Theoretical structural and vibrational study for the ethylene oxide dimer have been performed by using the experimental structure determined by X-ray diffraction, the vibrational spectra and, the functional hybrids B3LYP/6-311++G** and WB97XD/6-311++G** methods. Here, the effects of dispersion on intermolecular interactions and on complete assignments of infrared and Raman spectra of dimer have been performed combining the Pulay´s scaled quantum mechanical force field (SQMFF) methodology with those two levels of calculations in order to fit the theoretical wavenumbers values to the experimental ones.

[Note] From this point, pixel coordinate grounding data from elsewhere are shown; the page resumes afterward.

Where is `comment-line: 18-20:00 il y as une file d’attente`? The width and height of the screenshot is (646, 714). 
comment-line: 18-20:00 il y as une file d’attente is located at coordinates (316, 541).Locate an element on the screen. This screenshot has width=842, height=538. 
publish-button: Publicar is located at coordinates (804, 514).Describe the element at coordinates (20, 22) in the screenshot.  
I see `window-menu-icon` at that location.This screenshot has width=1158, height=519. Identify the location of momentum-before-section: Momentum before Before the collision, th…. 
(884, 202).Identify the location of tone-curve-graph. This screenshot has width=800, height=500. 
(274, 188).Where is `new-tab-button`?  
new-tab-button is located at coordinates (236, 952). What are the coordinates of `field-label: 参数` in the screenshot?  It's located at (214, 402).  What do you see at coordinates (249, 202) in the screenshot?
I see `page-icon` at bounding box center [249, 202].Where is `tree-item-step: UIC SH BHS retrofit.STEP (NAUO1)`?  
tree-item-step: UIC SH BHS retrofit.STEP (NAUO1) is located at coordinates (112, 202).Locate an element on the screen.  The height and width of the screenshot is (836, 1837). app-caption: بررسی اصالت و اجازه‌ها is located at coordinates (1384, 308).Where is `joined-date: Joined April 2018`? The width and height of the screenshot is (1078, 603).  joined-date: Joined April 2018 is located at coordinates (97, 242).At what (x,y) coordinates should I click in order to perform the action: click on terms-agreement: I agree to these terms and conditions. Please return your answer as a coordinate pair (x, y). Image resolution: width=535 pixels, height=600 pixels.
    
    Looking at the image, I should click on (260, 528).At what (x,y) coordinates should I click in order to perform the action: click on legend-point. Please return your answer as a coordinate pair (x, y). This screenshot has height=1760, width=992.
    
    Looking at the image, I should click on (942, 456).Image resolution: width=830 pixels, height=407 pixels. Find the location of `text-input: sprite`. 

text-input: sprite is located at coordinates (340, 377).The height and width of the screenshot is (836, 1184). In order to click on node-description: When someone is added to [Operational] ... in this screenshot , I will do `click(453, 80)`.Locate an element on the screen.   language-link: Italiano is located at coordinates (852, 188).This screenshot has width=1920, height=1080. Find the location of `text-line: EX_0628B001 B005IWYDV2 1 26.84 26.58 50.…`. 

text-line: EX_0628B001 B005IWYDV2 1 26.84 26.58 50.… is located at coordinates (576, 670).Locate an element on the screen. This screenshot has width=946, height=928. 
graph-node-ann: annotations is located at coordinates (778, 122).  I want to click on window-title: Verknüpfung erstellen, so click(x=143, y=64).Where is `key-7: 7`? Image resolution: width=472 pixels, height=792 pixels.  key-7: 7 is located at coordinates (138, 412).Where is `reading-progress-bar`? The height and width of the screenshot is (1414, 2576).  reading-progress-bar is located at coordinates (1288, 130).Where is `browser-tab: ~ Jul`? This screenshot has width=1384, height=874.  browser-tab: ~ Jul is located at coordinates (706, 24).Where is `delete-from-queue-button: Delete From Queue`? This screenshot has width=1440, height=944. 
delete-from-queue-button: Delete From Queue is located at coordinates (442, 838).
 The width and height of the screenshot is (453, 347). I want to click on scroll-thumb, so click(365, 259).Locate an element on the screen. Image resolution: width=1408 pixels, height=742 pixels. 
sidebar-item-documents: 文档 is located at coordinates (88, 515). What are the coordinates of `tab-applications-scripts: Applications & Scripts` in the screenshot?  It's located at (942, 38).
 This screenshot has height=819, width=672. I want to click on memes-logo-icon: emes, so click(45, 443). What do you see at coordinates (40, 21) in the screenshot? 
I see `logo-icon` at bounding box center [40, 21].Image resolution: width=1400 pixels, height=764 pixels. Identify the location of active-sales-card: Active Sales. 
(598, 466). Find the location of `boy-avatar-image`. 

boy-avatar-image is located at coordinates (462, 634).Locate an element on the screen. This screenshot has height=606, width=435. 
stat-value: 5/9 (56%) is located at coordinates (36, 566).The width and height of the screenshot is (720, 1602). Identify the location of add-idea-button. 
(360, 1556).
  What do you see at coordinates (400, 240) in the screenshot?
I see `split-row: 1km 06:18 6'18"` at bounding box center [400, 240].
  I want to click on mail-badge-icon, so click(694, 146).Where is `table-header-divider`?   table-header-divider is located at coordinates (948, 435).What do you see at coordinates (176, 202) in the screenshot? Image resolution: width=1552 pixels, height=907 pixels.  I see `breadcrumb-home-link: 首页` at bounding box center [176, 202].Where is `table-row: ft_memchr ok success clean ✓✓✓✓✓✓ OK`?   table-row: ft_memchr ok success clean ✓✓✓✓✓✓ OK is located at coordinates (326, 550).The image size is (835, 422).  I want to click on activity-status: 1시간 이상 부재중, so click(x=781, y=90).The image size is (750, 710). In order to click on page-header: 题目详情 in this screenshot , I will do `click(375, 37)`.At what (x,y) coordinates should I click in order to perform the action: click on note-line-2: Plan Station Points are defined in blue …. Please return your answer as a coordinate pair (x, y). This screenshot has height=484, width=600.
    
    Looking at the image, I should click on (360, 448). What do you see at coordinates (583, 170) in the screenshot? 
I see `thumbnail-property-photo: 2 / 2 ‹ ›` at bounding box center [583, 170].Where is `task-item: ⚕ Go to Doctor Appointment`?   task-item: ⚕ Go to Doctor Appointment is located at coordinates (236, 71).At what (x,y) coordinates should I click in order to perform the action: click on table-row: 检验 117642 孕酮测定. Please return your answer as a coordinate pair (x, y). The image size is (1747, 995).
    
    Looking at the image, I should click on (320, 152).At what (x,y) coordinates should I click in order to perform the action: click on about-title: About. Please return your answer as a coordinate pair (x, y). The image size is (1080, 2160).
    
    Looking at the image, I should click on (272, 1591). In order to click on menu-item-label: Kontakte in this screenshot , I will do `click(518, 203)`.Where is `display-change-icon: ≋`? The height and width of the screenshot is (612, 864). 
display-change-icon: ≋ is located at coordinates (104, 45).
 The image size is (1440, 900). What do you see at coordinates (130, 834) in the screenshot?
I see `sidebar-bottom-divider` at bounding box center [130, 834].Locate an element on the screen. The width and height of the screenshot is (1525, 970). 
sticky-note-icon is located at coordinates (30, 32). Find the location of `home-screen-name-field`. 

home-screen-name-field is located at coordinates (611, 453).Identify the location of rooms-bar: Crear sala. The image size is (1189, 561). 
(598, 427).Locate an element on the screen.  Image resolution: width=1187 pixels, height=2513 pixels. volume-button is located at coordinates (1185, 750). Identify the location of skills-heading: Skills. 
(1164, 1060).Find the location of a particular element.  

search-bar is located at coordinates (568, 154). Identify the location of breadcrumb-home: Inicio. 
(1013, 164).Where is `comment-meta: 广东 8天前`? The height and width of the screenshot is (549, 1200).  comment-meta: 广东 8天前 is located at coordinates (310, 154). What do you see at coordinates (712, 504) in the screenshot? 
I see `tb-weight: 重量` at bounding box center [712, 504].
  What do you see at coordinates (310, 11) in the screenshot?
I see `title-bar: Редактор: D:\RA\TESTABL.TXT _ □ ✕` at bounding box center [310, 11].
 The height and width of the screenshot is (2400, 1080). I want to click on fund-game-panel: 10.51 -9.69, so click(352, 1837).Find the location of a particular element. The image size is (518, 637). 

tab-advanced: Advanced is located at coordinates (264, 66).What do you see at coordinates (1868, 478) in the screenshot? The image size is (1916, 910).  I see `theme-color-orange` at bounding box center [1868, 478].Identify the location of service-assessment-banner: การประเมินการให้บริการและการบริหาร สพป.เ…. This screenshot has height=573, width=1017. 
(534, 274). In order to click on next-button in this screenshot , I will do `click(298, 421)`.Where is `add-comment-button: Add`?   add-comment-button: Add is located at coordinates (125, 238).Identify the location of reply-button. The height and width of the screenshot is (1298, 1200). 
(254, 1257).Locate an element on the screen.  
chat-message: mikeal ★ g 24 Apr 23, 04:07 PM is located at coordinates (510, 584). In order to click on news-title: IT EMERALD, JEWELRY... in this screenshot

Calculations including long-range corrections have revealed similar optimized energy, volume and frequencies to calculated with the B3LYP/6-31G* method, lower correlations in the geometrical parameters, higher stabilization energy, higher values in the topological parameters and higher scaled force constants than the obtained at B3LYP/6-311++G** level. Natural bond order (NBO) and atoms in molecules theory (AIM) studies with both methods reveal two types of intermolecular interactions (C-O···H and C-O···O) in the ethylene oxide dimer in accordance with the bands observed in the experimental Raman spectrum at low temperatures and with the experimental structure determined at 100 K. The nature of those interactions and their topological properties were studied by using NBO and AIM calculations. The studied properties for the ethylene oxide dimer were analyzed and compared with those obtained for the monomer. Similar assignments of the vibrational modes for dimer were obtained using the three different methods.